‘A Child of Liverpool’ by Kathy Fazakerley

I watch as the ships come gliding in from the darkened Mersey that guides them home. The noise and shouts of men fill the air as the dock awaits its newest treasures. I see the giant sails vanish as the ship settles into the dock and an air of excitement can be felt. I love this moment as I hide behind the barrels on the waterfront to smell and see the fortunes within. My feet are cold and dirty and I shiver with the freezing winter, but the excitement keeps me alert. I pray a bag is open as sometimes the men throw me some exotic morsel that I can only dream of. The smell of spices and cocoa fills the air as the sacks are taken by hundreds of men to be put onto wagons and barges to go out of the city.

The whole world is here before me. The ships from all around a world I will never see, but whose exciting stories I dream of every night to take me out of this hunger and poverty that is my life. I see the ivory and horns from animals I can only imagine in my wildest fantasies. I see cotton and tea and silks that I have heard comes across vast oceans to get here to be made into fancy clothes that I will never wear.

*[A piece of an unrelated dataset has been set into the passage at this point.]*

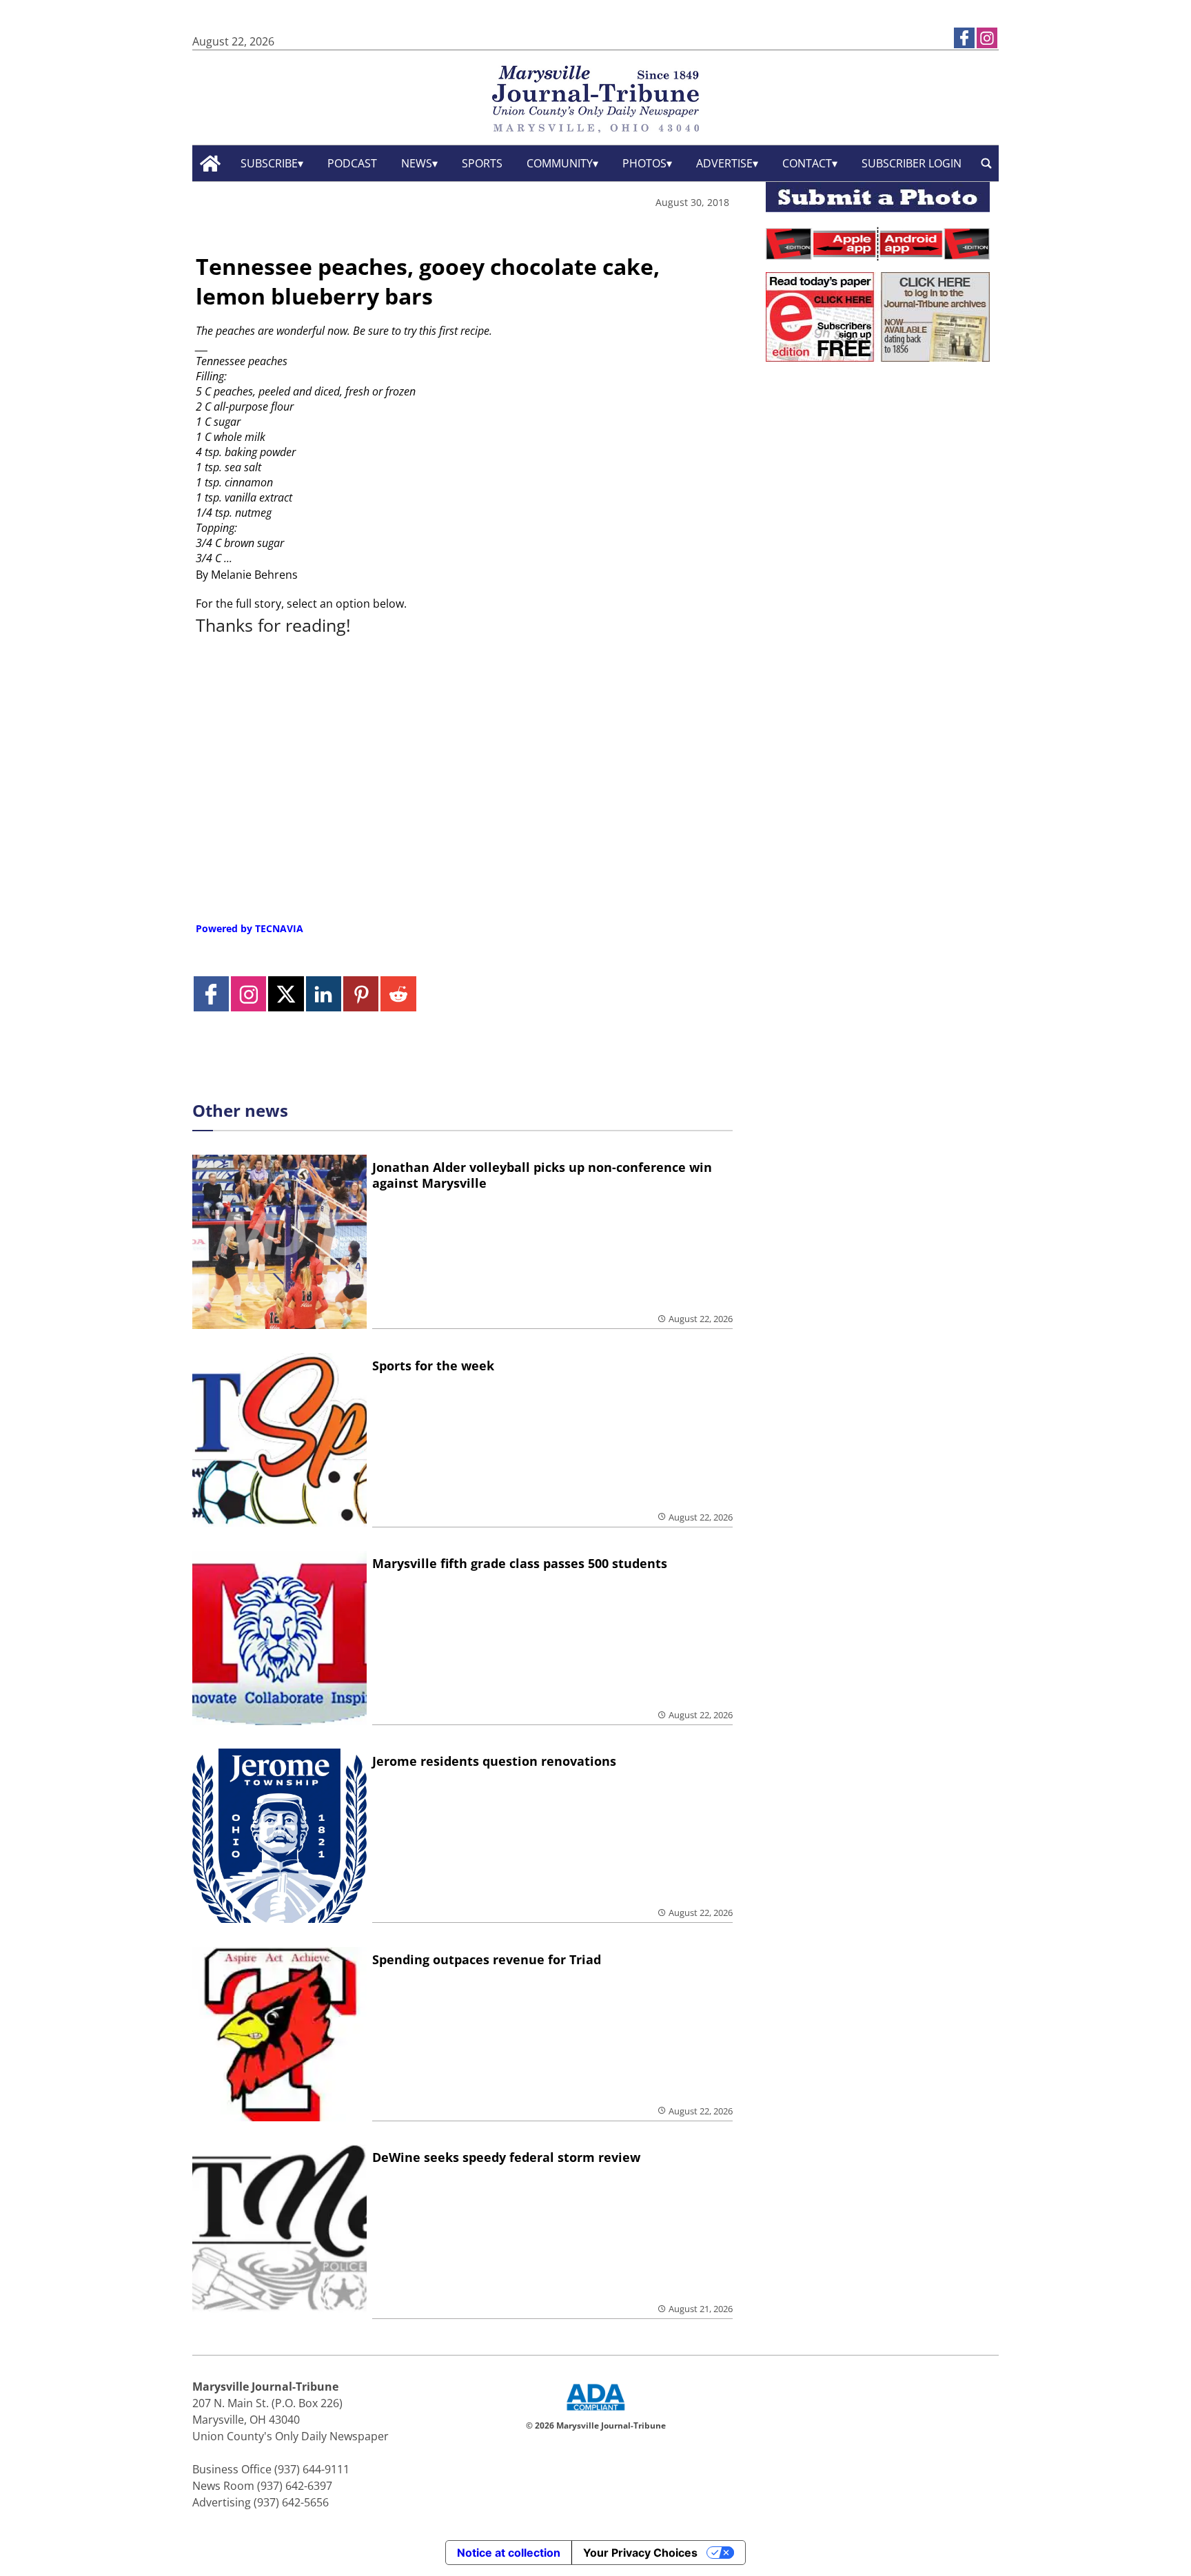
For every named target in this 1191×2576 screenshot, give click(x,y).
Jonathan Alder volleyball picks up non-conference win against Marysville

From where I am hiding, I see rich men in grand clothes watching their wares unloaded, hardworking men with backs breaking to do their long days work. There is a shout goes up across the men. Have I been seen? For a moment I cannot move with fear. I’m too weak to run and too tired to take a beating from these rich men with their ivory walking sticks, or from the dockmaster with his hands as big as shovels. But it is not me that should be scared. Two men have been found taking goods from the store and the dockmaster is calling for the peelers. I feel sorry for them. My dad waits at the dock gates each morning to see if he can get work. But often he is turned away so we struggle to eat. They are probably just trying to feed their kids, just like me.

As evening descends, the docks grow quiet, and the men roll off to the many pubs on the waterfront, to spend the hard-earned wages. It’s safe for me to crawl out of my space now. I scrape up a handful of dust from the floor and hold it close. My ma will be happy that I have some tea and some crumbs of food given to me by one of the kind dock men. So now I go home and wait for Liverpool to come to life again in a few hours, as the ships line up for the Canning Dock for the next treasures to be unloaded.